Element and text position data

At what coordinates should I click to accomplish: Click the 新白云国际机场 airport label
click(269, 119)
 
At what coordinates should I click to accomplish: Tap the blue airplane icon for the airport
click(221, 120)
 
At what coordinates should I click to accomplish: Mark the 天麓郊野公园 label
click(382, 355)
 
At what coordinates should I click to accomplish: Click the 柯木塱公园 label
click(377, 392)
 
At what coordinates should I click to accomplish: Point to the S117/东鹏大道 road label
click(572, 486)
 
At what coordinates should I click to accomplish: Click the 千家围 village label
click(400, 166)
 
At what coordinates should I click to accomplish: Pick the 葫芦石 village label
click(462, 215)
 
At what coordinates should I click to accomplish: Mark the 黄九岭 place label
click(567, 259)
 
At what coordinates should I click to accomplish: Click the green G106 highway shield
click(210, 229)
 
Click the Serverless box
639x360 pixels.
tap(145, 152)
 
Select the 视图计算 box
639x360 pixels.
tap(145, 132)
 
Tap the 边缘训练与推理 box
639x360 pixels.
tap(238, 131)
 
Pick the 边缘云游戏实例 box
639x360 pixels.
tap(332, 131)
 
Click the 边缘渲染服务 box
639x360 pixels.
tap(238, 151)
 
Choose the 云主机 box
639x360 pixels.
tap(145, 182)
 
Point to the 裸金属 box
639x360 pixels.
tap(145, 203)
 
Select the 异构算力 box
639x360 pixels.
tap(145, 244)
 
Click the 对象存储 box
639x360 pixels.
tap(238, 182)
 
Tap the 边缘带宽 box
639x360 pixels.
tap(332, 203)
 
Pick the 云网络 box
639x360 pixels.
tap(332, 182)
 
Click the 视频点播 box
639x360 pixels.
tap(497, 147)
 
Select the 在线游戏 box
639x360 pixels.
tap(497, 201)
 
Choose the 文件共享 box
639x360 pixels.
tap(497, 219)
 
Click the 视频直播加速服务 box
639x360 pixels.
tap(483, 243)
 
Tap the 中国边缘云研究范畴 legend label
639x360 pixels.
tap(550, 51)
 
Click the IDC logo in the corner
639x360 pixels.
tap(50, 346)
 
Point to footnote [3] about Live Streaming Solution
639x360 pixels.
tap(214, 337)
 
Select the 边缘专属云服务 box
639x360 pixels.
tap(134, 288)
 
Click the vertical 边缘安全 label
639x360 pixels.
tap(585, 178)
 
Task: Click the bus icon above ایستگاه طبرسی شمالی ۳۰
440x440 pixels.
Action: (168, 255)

The task: Format all of the lines above as a JSON list of strings, one string per line, leaving out the blank lines.

Task output:
[
  "At what coordinates should I click to accomplish: Click the 新白云国际机场 airport label",
  "click(269, 119)",
  "At what coordinates should I click to accomplish: Tap the blue airplane icon for the airport",
  "click(221, 120)",
  "At what coordinates should I click to accomplish: Mark the 天麓郊野公园 label",
  "click(382, 355)",
  "At what coordinates should I click to accomplish: Click the 柯木塱公园 label",
  "click(377, 392)",
  "At what coordinates should I click to accomplish: Point to the S117/东鹏大道 road label",
  "click(572, 486)",
  "At what coordinates should I click to accomplish: Click the 千家围 village label",
  "click(400, 166)",
  "At what coordinates should I click to accomplish: Pick the 葫芦石 village label",
  "click(462, 215)",
  "At what coordinates should I click to accomplish: Mark the 黄九岭 place label",
  "click(567, 259)",
  "At what coordinates should I click to accomplish: Click the green G106 highway shield",
  "click(210, 229)",
  "Click the Serverless box",
  "639x360 pixels.",
  "tap(145, 152)",
  "Select the 视图计算 box",
  "639x360 pixels.",
  "tap(145, 132)",
  "Tap the 边缘训练与推理 box",
  "639x360 pixels.",
  "tap(238, 131)",
  "Pick the 边缘云游戏实例 box",
  "639x360 pixels.",
  "tap(332, 131)",
  "Click the 边缘渲染服务 box",
  "639x360 pixels.",
  "tap(238, 151)",
  "Choose the 云主机 box",
  "639x360 pixels.",
  "tap(145, 182)",
  "Point to the 裸金属 box",
  "639x360 pixels.",
  "tap(145, 203)",
  "Select the 异构算力 box",
  "639x360 pixels.",
  "tap(145, 244)",
  "Click the 对象存储 box",
  "639x360 pixels.",
  "tap(238, 182)",
  "Tap the 边缘带宽 box",
  "639x360 pixels.",
  "tap(332, 203)",
  "Pick the 云网络 box",
  "639x360 pixels.",
  "tap(332, 182)",
  "Click the 视频点播 box",
  "639x360 pixels.",
  "tap(497, 147)",
  "Select the 在线游戏 box",
  "639x360 pixels.",
  "tap(497, 201)",
  "Choose the 文件共享 box",
  "639x360 pixels.",
  "tap(497, 219)",
  "Click the 视频直播加速服务 box",
  "639x360 pixels.",
  "tap(483, 243)",
  "Tap the 中国边缘云研究范畴 legend label",
  "639x360 pixels.",
  "tap(550, 51)",
  "Click the IDC logo in the corner",
  "639x360 pixels.",
  "tap(50, 346)",
  "Point to footnote [3] about Live Streaming Solution",
  "639x360 pixels.",
  "tap(214, 337)",
  "Select the 边缘专属云服务 box",
  "639x360 pixels.",
  "tap(134, 288)",
  "Click the vertical 边缘安全 label",
  "639x360 pixels.",
  "tap(585, 178)",
  "Task: Click the bus icon above ایستگاه طبرسی شمالی ۳۰",
  "440x440 pixels.",
  "Action: (168, 255)"
]